[DATA LINES start]

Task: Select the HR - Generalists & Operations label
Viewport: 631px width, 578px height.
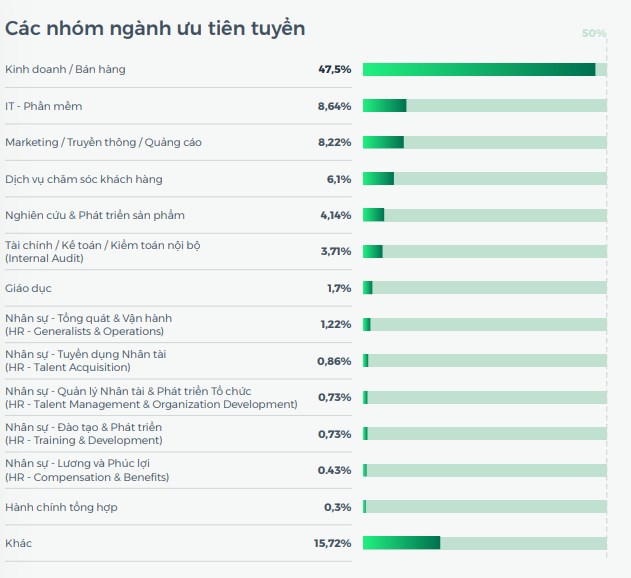Action: coord(84,331)
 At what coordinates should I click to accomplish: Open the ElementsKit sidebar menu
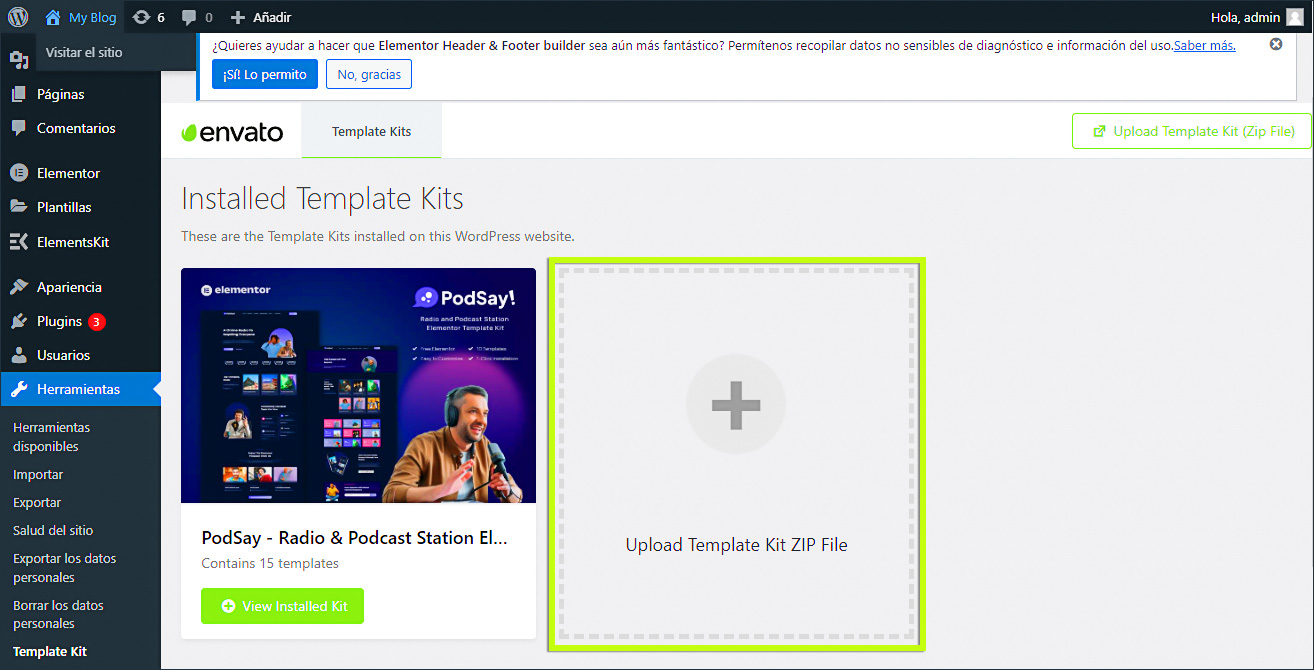pos(72,242)
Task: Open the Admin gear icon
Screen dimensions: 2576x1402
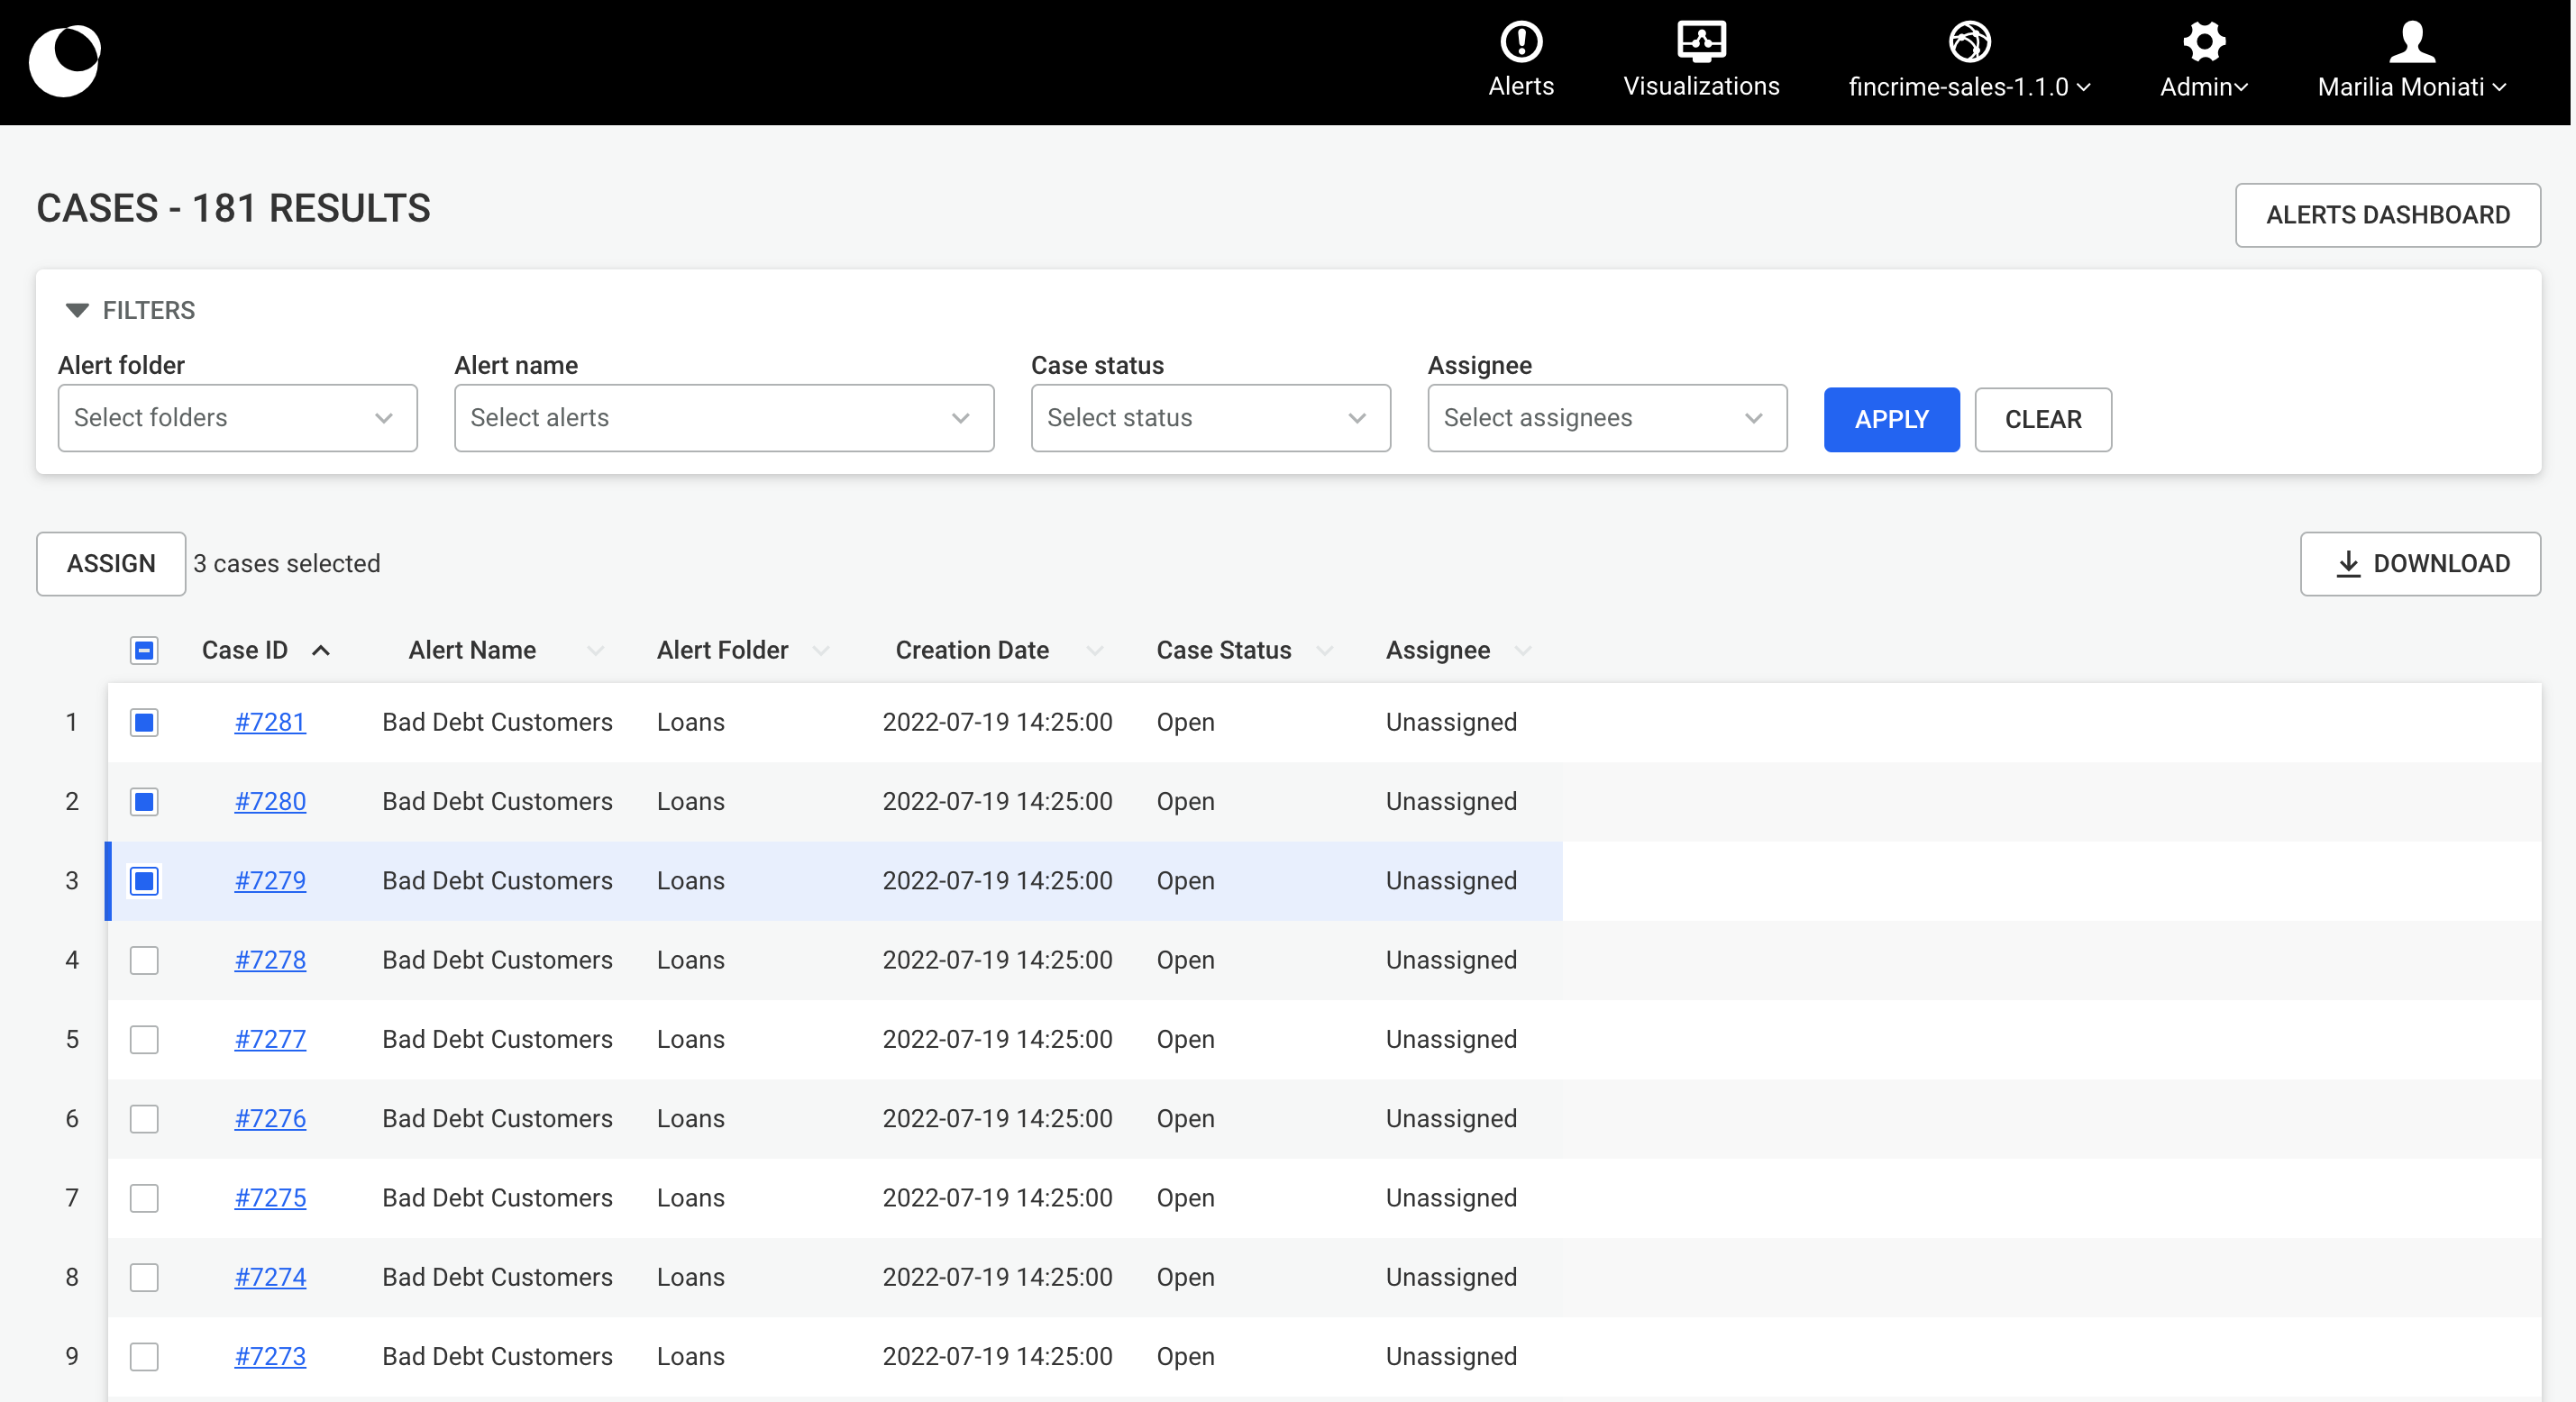Action: coord(2203,42)
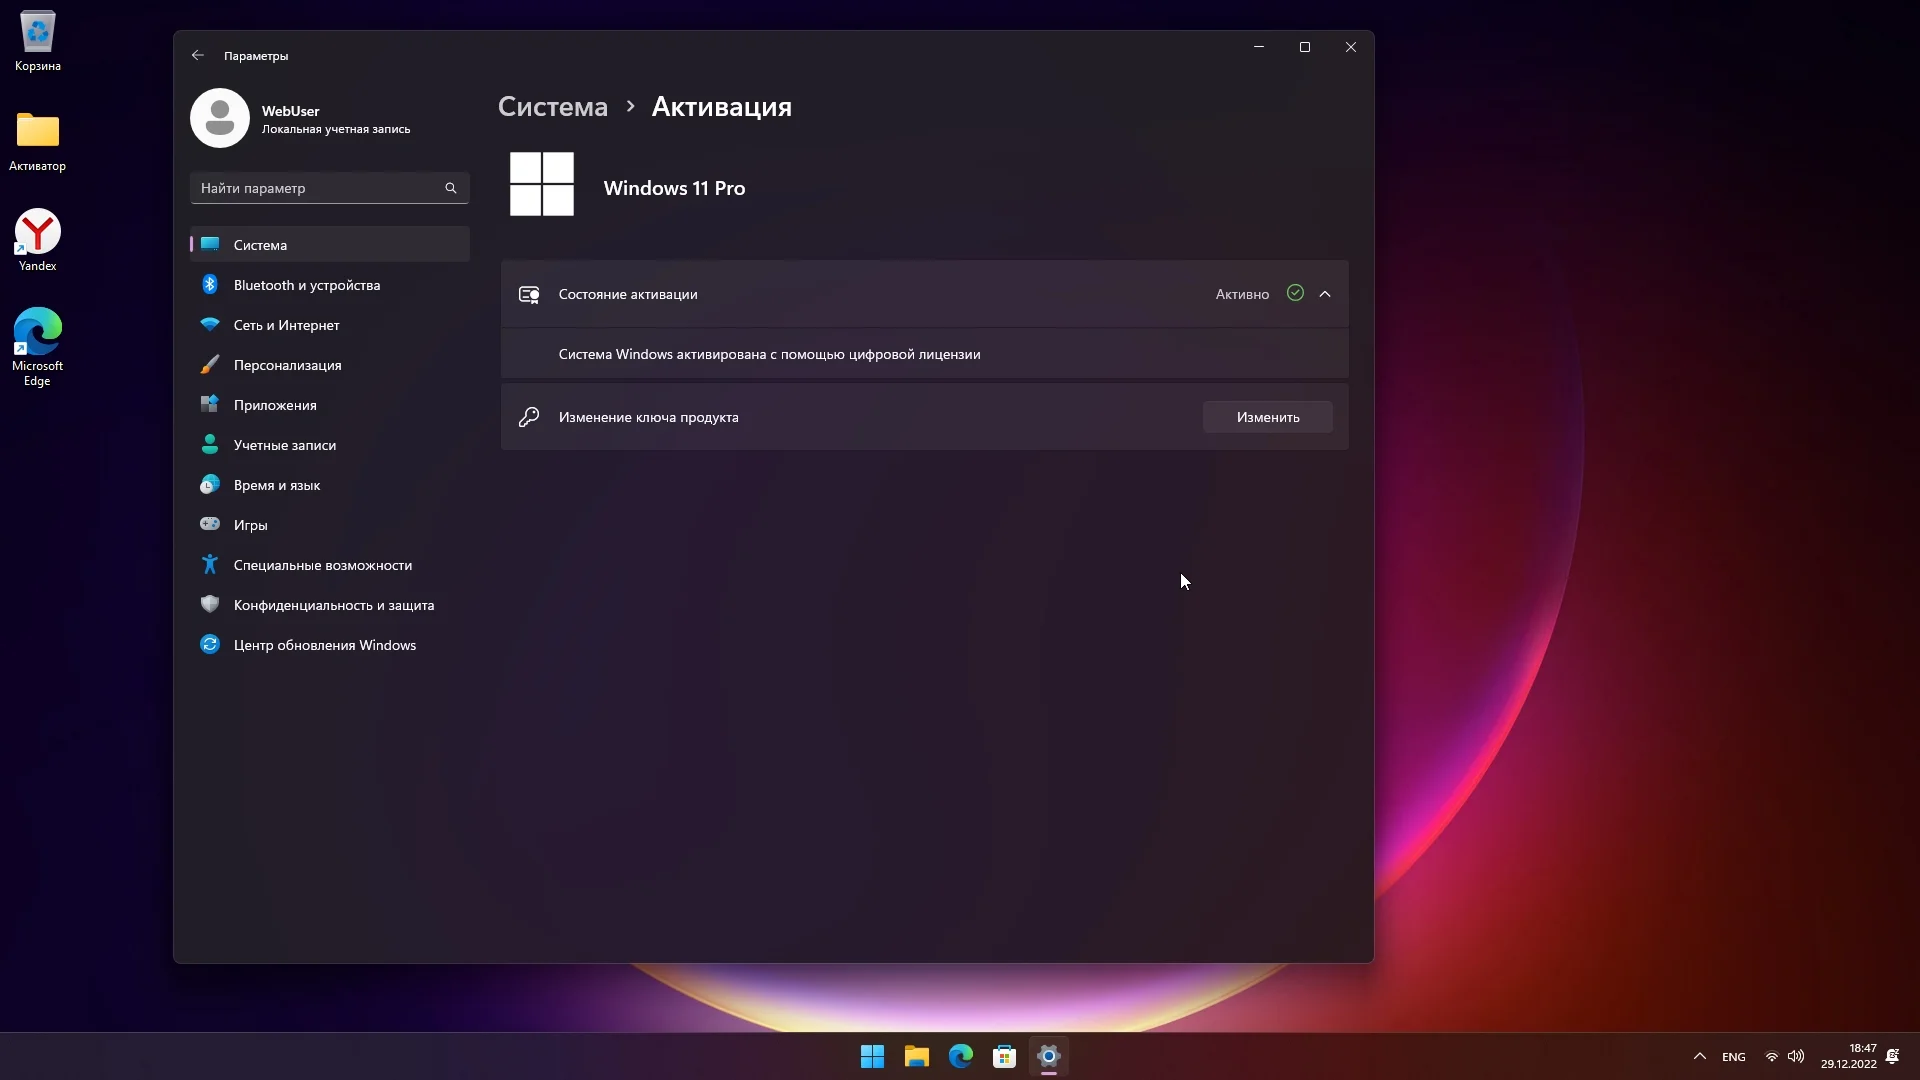The image size is (1920, 1080).
Task: Open Bluetooth и устройства settings
Action: point(306,285)
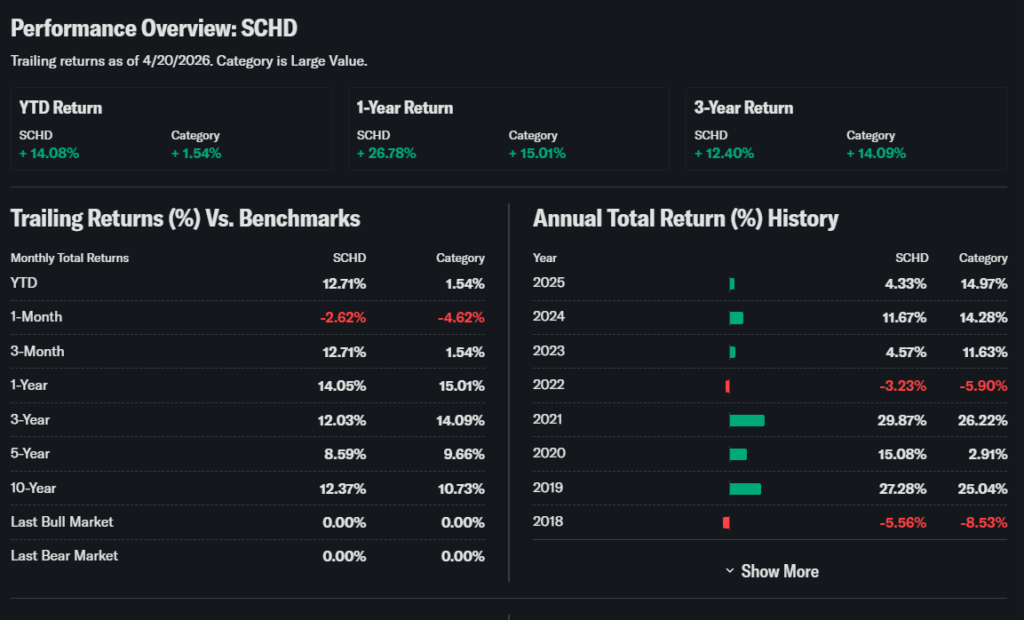The width and height of the screenshot is (1024, 620).
Task: Click the Last Bear Market row label
Action: (64, 555)
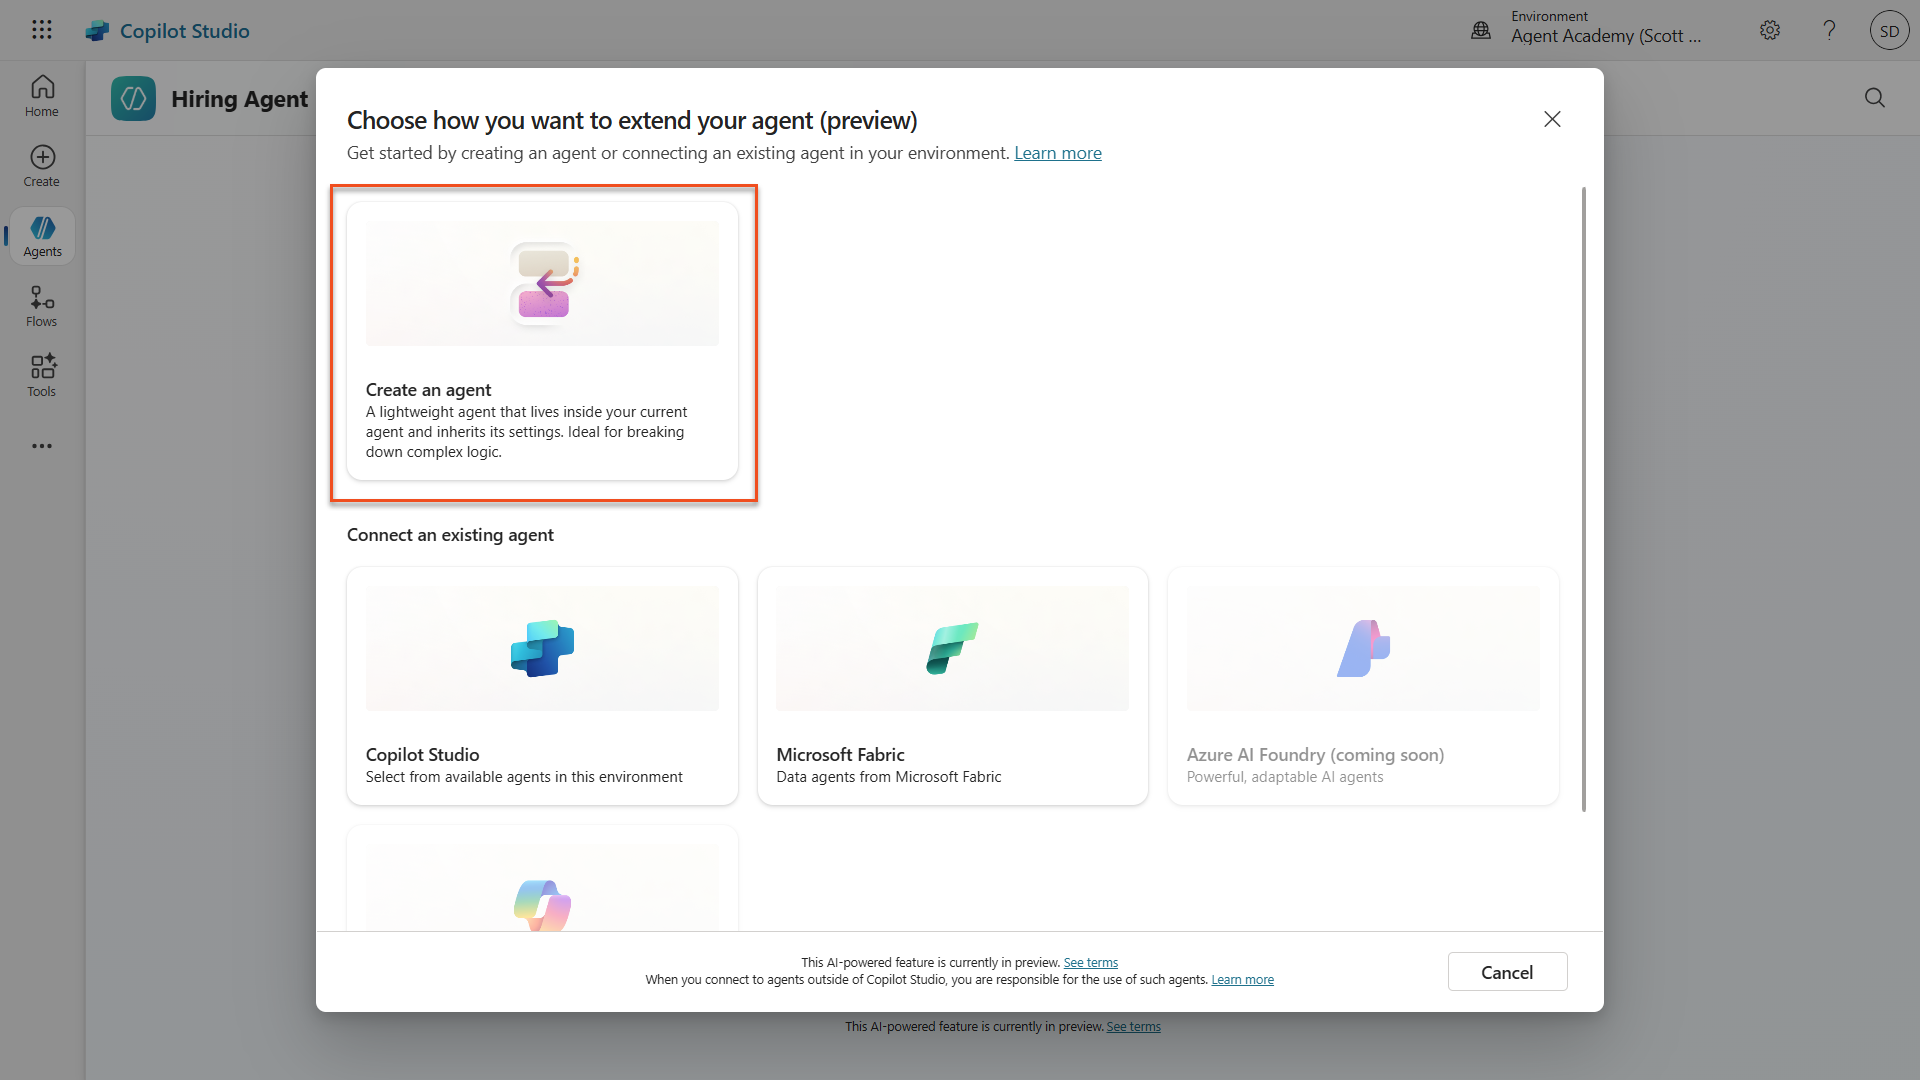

[DATA LINES end]

_WHAT YOU NEED TO DO_
Print every line above word for word, but leave the pictures out.

_RESPONSE FOR THIS EXERCISE_
Task: Select the HR - Generalists & Operations label
Viewport: 631px width, 578px height.
Action: coord(84,331)
 At what coordinates should I click to accomplish: Open the ElementsKit sidebar menu
pos(72,242)
Task: Open the Admin gear icon
Screen dimensions: 2576x1402
Action: coord(2203,42)
The image size is (1920, 1080).
Task: Open Bluetooth и устройства settings
Action: point(306,285)
The width and height of the screenshot is (1024, 620).
Task: Click the Last Bear Market row label
Action: (64, 555)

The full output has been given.